╭─ Extracted records

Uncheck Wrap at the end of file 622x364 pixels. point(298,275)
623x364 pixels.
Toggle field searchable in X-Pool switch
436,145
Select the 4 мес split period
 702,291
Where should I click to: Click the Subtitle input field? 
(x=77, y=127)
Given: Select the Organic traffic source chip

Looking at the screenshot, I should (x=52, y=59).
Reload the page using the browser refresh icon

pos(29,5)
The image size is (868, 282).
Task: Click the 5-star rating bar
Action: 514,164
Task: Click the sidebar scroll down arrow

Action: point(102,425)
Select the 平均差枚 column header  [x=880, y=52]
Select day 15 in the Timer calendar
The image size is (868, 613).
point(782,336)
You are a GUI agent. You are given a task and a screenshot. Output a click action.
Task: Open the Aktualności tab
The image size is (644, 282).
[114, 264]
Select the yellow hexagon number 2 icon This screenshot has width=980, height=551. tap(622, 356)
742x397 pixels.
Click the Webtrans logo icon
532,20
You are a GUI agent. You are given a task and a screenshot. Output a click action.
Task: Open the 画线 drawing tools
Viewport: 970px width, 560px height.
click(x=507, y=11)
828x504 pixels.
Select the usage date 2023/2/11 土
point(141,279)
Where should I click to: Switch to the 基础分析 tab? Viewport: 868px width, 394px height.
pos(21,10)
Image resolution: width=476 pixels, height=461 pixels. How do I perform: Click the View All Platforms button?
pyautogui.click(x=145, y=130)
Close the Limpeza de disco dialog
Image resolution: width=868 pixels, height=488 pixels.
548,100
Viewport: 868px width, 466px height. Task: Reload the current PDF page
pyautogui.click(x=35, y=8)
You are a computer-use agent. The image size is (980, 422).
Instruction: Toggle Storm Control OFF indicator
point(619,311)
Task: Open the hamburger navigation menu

╰─

Exercise directions:
Every entry is to be printed exactly as given.

Exercise solution:
Uncheck Wrap at the end of file 622x364 pixels. point(298,275)
623x364 pixels.
Toggle field searchable in X-Pool switch
436,145
Select the 4 мес split period
 702,291
Where should I click to: Click the Subtitle input field? 
(x=77, y=127)
Given: Select the Organic traffic source chip

Looking at the screenshot, I should (x=52, y=59).
Reload the page using the browser refresh icon

pos(29,5)
The image size is (868, 282).
Task: Click the 5-star rating bar
Action: 514,164
Task: Click the sidebar scroll down arrow

Action: point(102,425)
Select the 平均差枚 column header  [x=880, y=52]
Select day 15 in the Timer calendar
The image size is (868, 613).
point(782,336)
You are a GUI agent. You are given a task and a screenshot. Output a click action.
Task: Open the Aktualności tab
The image size is (644, 282).
[114, 264]
Select the yellow hexagon number 2 icon This screenshot has width=980, height=551. tap(622, 356)
742x397 pixels.
Click the Webtrans logo icon
532,20
You are a GUI agent. You are given a task and a screenshot. Output a click action.
Task: Open the 画线 drawing tools
Viewport: 970px width, 560px height.
click(x=507, y=11)
828x504 pixels.
Select the usage date 2023/2/11 土
point(141,279)
Where should I click to: Switch to the 基础分析 tab? Viewport: 868px width, 394px height.
pos(21,10)
Image resolution: width=476 pixels, height=461 pixels. How do I perform: Click the View All Platforms button?
pyautogui.click(x=145, y=130)
Close the Limpeza de disco dialog
Image resolution: width=868 pixels, height=488 pixels.
548,100
Viewport: 868px width, 466px height. Task: Reload the current PDF page
pyautogui.click(x=35, y=8)
You are a computer-use agent. The image size is (980, 422).
Instruction: Toggle Storm Control OFF indicator
point(619,311)
Task: Open the hamburger navigation menu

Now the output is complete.